Herbal medicine has been used to treat or alleviate virtually every possible medical condition. Some of the most popular herbal remedies and the conditions for which they are used include:

  • aloe used topically for minor burns, sunburns, skin irritation or inflammation
  • arnica used topically for bruises, sprains, sore muscles and joints
  • chamomile tea ingested for upset stomach, heartburn, indigestion and colic
  • comfrey, in a topical poultice only, for bedsores, diabetic ulcers, certain spider bites and staph infections contracted on tropical beaches
  • dong quai for women and ginseng for men and women, ingested to improve general health and stamina – in this application, these are known as tonics. Other tonics include eleuthero and rhodiola.

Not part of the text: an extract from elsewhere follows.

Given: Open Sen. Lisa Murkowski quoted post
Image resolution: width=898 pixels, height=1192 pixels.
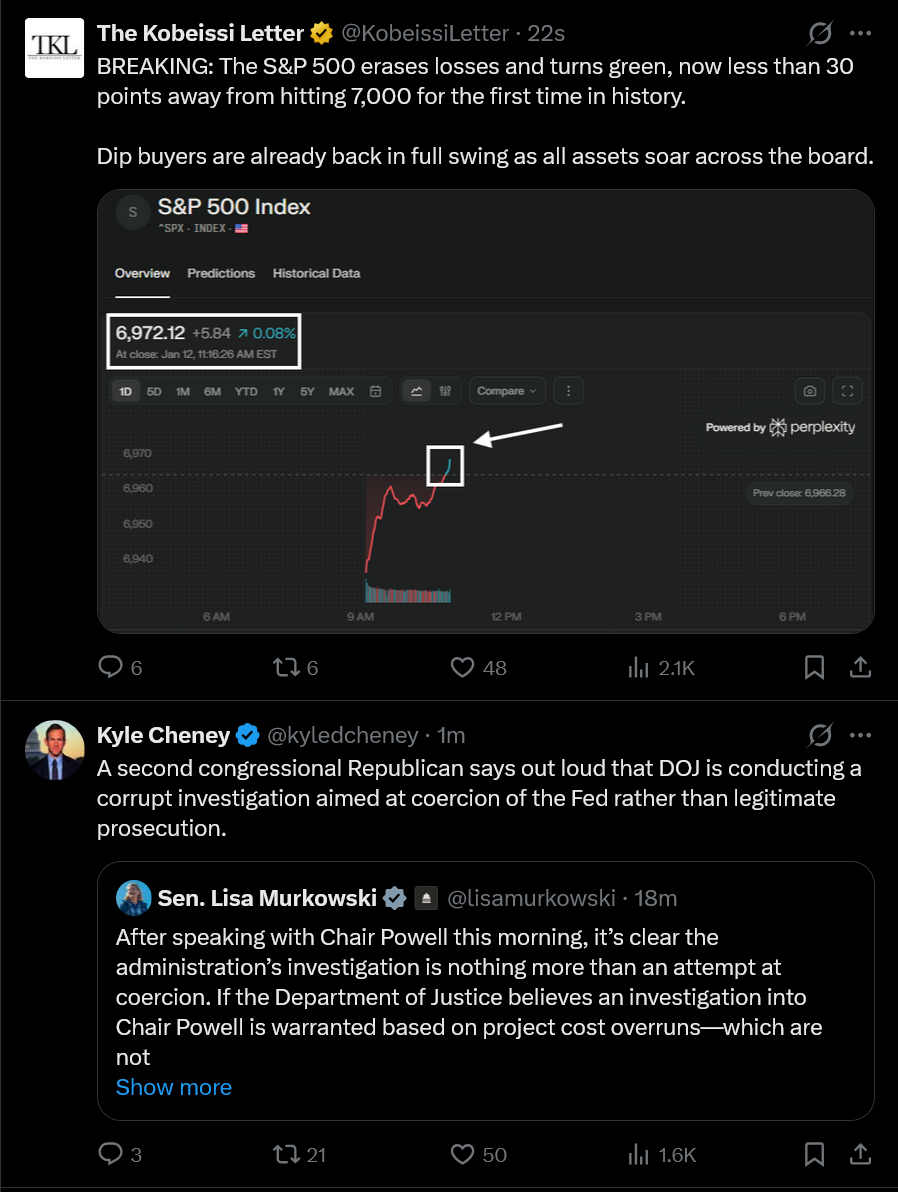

  • echinacea ingested for colds, flu, sore throat
  • Garlic ingested to possibly reduce cholesterol and blood pressure, treat fungal infections and colds
  • ginger ingested for nausea and motion sickness and as an anti-inflammatory
  • mullein ingested for chest congestion and dry, bronchial coughs
  • passionflower ingested for non-sedating relaxation
  • peppermint tea ingested for indigestion, nausea and other digestive problems
  • peppermint oil (in enteric-coated capsules) ingested for irritable bowel syndrome and other chronic intestinal ailments
  • tea tree oil applied topically for fungal infections such as athlete’s foot and fungal infections of the toenails and fingernails
  • turmeric ingested to combat inflammation and protect against cancer and Alzheimer’s disease
  • valerian ingested for sleeping problems.

This is only a brief overview of some of the many safe and effective herbal remedies.